Importi medi, una differenza che pesa
Nel corso del 2025 l’importo medio delle nuove pensioni liquidate alle donne si è attestato a 1.056 euro mensili. Per gli uomini, nello stesso periodo, la media è stata pari a 1.437 euro. Il divario è evidente e si traduce in una differenza del 26,51%, un dato che fotografa con chiarezza una disuguaglianza strutturale.
Il confronto sulle sole pensioni previdenziali
Limitando l’analisi alle sole gestioni previdenziali, ed escludendo quindi gli assegni sociali, lo scarto rimane pressoché invariato. Le donne percepiscono in media 1.139 euro al mese, mentre gli uomini arrivano a 1.545 euro. Anche in questo caso la distanza si colloca intorno al 26,28%, segno che il fenomeno non dipende solo dalle prestazioni assistenziali.
Carriere lavorative più brevi e discontinue
Uno dei fattori centrali è la durata delle carriere. In media, i percorsi lavorativi femminili risultano più brevi e frammentati rispetto a quelli maschili. Interruzioni legate alla maternità, alla cura dei familiari o a periodi di lavoro non continuativo incidono direttamente sui contributi versati e, di conseguenza, sull’importo finale della pensione.
Il peso degli stipendi più bassi
A questo si aggiunge un altro elemento strutturale: gli stipendi mediamente più bassi percepiti dalle donne durante la vita lavorativa.
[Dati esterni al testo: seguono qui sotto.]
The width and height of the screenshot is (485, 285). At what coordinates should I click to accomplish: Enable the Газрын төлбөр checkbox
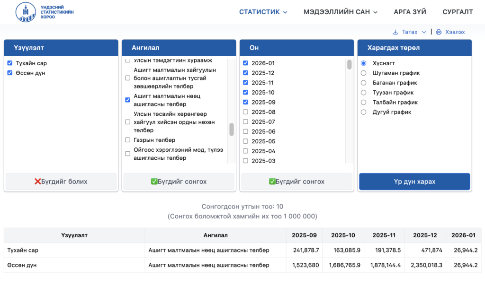click(127, 140)
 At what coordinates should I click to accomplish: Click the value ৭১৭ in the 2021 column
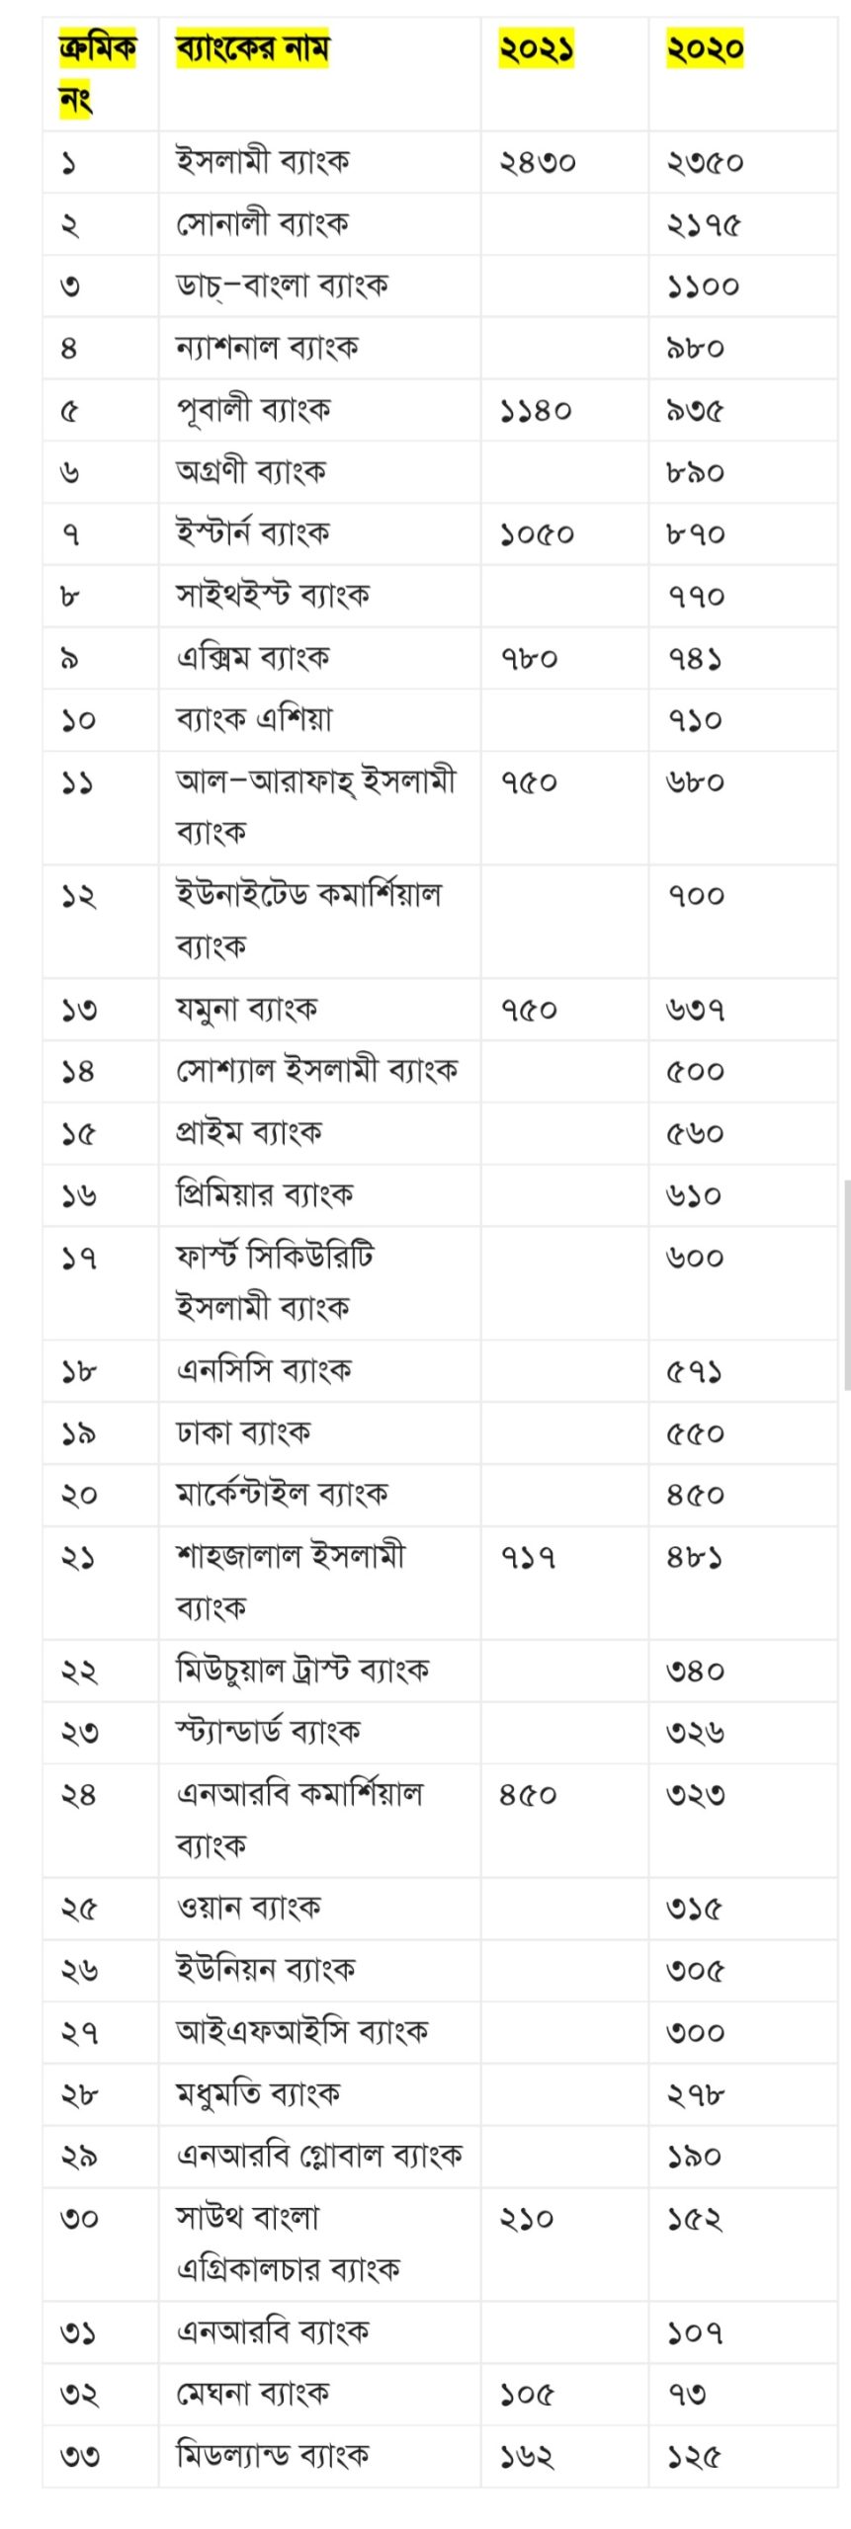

Retribuzioni inferiori significano contributi più contenuti e, nel lungo periodo, pensioni più basse. Un meccanismo che amplifica nel tempo le disuguaglianze già presenti nel mercato del lavoro.
Occupazione femminile e pensioni ai superstiti
Il tasso di occupazione femminile, storicamente più basso, contribuisce ulteriormente al divario. Molte donne arrivano alla pensione con carriere incomplete oppure diventano titolari di pensioni ai superstiti, che rappresentano una forma di tutela ma non colmano la distanza economica rispetto a una pensione maturata su una carriera piena.
Un problema che nasce prima della pensione
Il divario pensionistico non è quindi un fenomeno che si crea al momento del pensionamento, ma il risultato di scelte, vincoli e opportunità distribuite in modo diseguale nel corso della vita lavorativa. I numeri del 2025 rendono visibile un problema che affonda le radici nel mercato del lavoro e nelle politiche di conciliazione tra vita professionale e privata.